### What you should do
Only the lines from the start of the data through the line with "You are a computer-use" belong in the copy. Restate them word for word, minus the pictures.

### Records provided
§ §
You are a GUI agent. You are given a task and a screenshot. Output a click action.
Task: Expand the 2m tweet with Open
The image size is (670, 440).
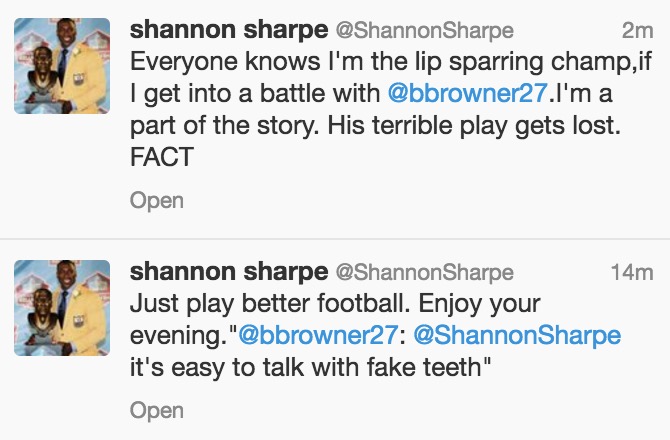(x=157, y=200)
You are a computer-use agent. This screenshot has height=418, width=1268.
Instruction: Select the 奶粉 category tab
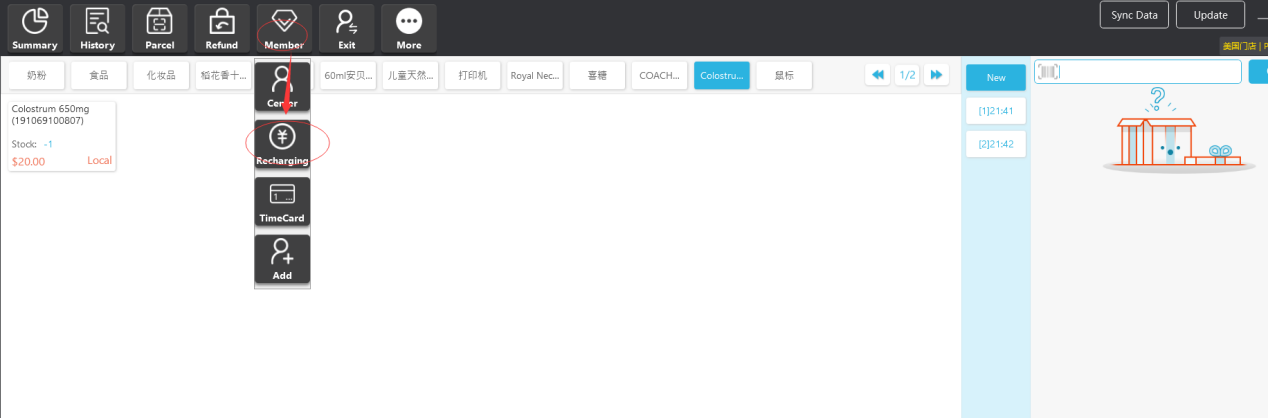coord(36,76)
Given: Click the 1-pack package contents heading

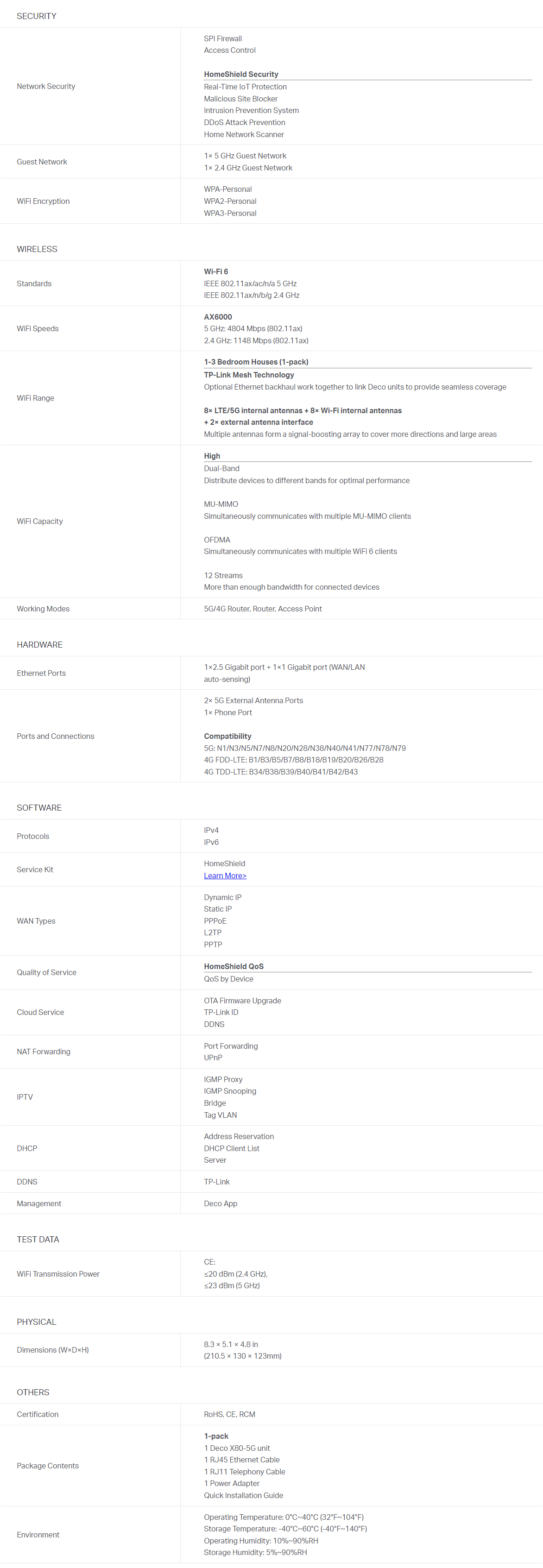Looking at the screenshot, I should pos(216,1436).
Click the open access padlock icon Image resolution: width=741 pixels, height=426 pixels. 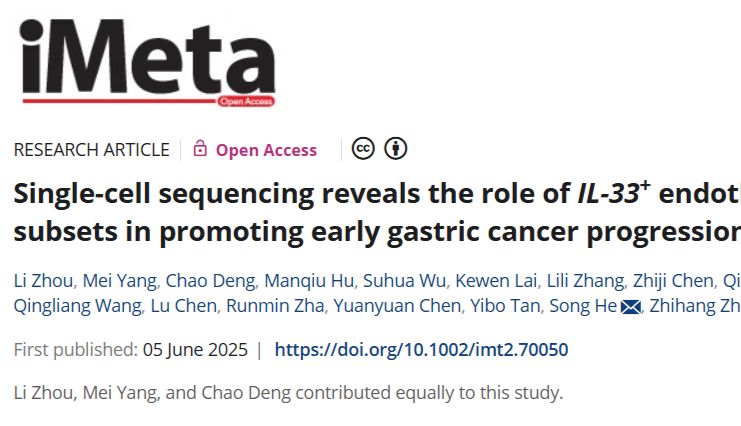coord(200,150)
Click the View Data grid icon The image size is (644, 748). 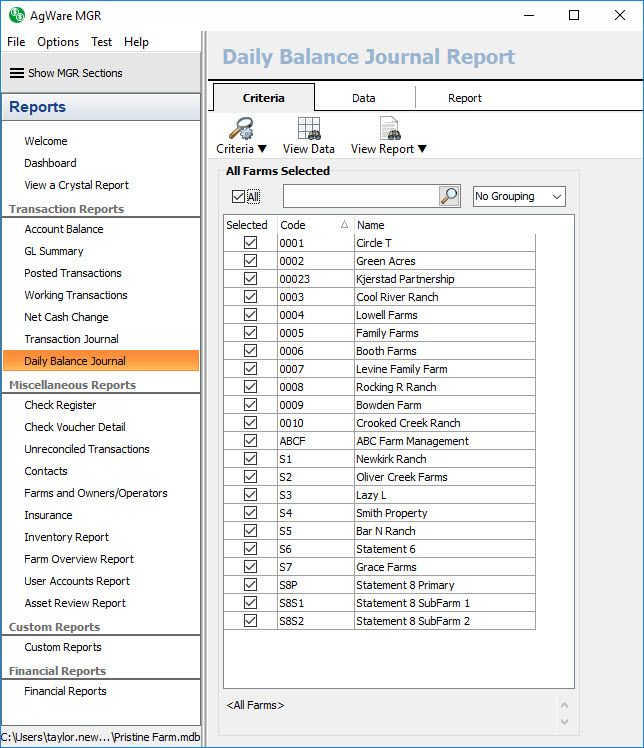(x=309, y=128)
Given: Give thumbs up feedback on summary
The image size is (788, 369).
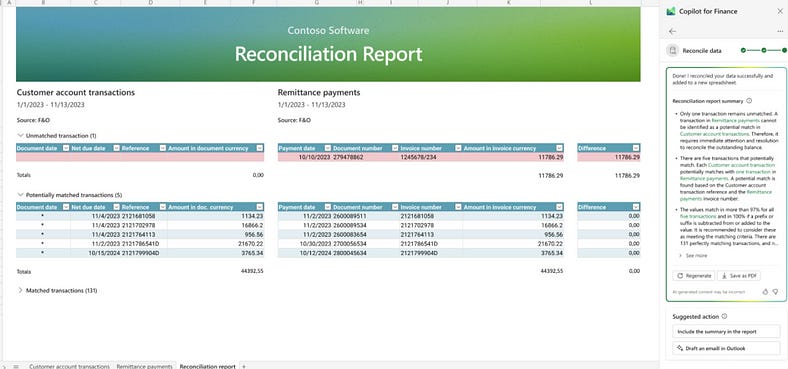Looking at the screenshot, I should click(765, 292).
§ §
### Solution to the problem
You are a GUI agent. You are given a task and a screenshot. Output a click action.
Task: Expand the 2m tweet with Open
The image size is (670, 440).
(x=157, y=200)
You are a computer-use agent. This screenshot has height=418, width=1268.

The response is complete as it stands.